Exercise inputs Start Marker
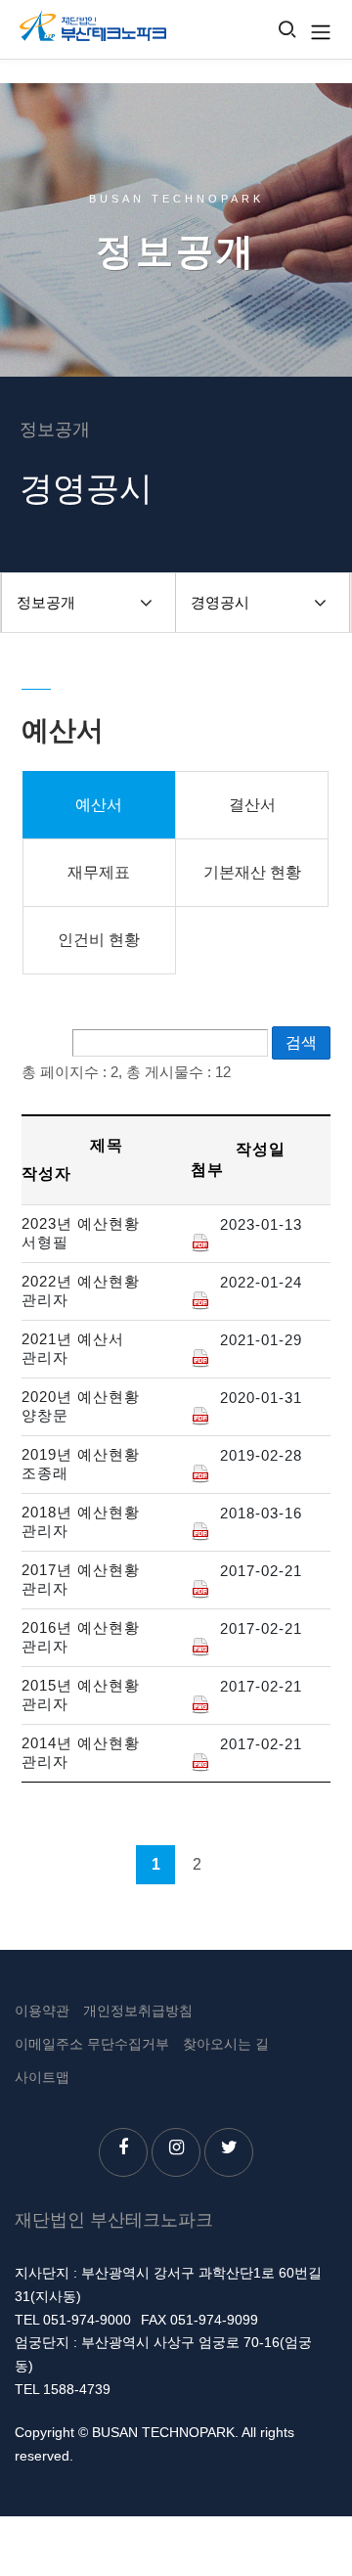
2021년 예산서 (73, 1339)
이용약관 (42, 2010)
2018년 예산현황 (81, 1512)
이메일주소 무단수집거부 (92, 2044)
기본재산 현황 (252, 872)
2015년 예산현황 (81, 1685)
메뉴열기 (320, 32)
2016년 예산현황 (81, 1627)
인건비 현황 (99, 939)
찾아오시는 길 (226, 2044)
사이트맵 (42, 2077)
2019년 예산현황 (81, 1454)
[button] (145, 602)
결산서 (252, 804)
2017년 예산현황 (81, 1569)
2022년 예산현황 (81, 1281)
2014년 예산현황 (81, 1743)
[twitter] (228, 2152)
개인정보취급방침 (138, 2010)
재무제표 (98, 872)
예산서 (98, 804)
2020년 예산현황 (81, 1396)
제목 (106, 1145)
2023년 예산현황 (81, 1223)
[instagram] (176, 2152)
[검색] (287, 31)
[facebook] (123, 2152)
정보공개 (46, 602)
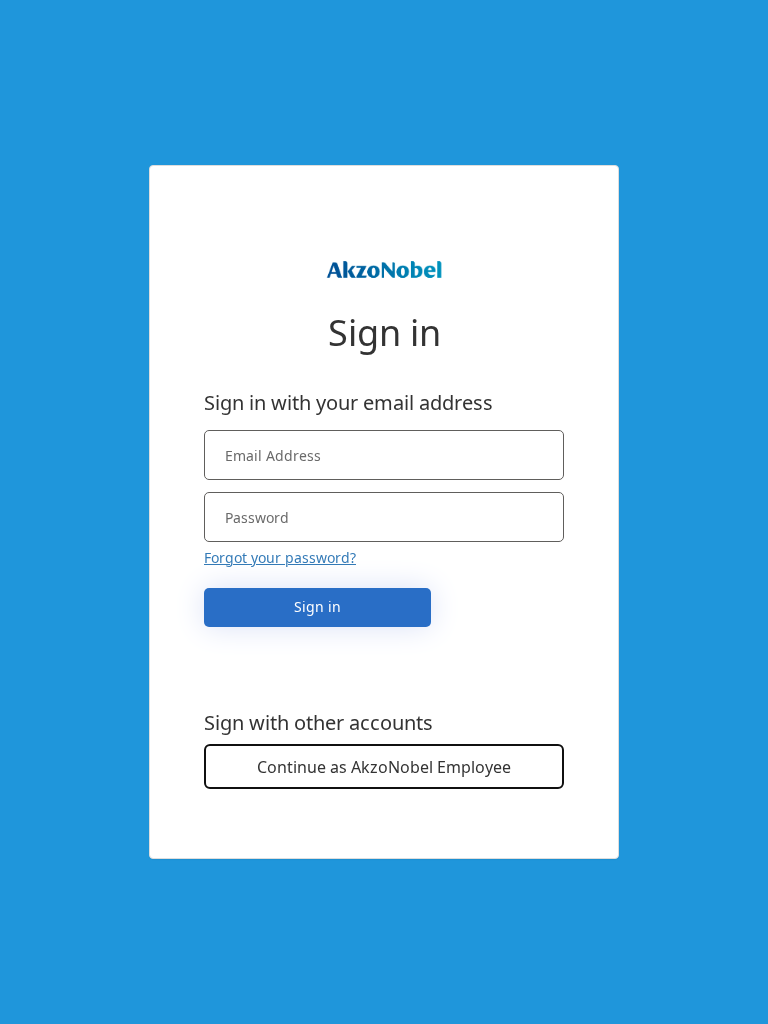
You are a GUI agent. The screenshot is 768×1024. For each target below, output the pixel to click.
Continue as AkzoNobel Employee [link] (384, 767)
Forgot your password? (280, 557)
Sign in (317, 606)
Exercise inputs End Marker
Pictures stay out; reproduce every line of the records exactly.

**Answer**
2021년 예산서 (73, 1339)
이용약관 (42, 2010)
2018년 예산현황 (81, 1512)
이메일주소 무단수집거부 (92, 2044)
기본재산 현황 (252, 872)
2015년 예산현황 (81, 1685)
메뉴열기 (320, 32)
2016년 예산현황 (81, 1627)
인건비 현황 (99, 939)
찾아오시는 길 (226, 2044)
사이트맵 (42, 2077)
2019년 예산현황 (81, 1454)
[button] (145, 602)
결산서 (252, 804)
2017년 예산현황 (81, 1569)
2022년 예산현황 (81, 1281)
2014년 예산현황 (81, 1743)
[twitter] (228, 2152)
개인정보취급방침 (138, 2010)
재무제표 (98, 872)
예산서 (98, 804)
2020년 예산현황 (81, 1396)
제목 (106, 1145)
2023년 예산현황 (81, 1223)
[instagram] (176, 2152)
[검색] (287, 31)
[facebook] (123, 2152)
정보공개 (46, 602)
You are a GUI agent. The screenshot is 768×1024. For each target below, output the pixel to click.
Continue as AkzoNobel Employee [link] (384, 767)
Forgot your password? (280, 557)
Sign in (317, 606)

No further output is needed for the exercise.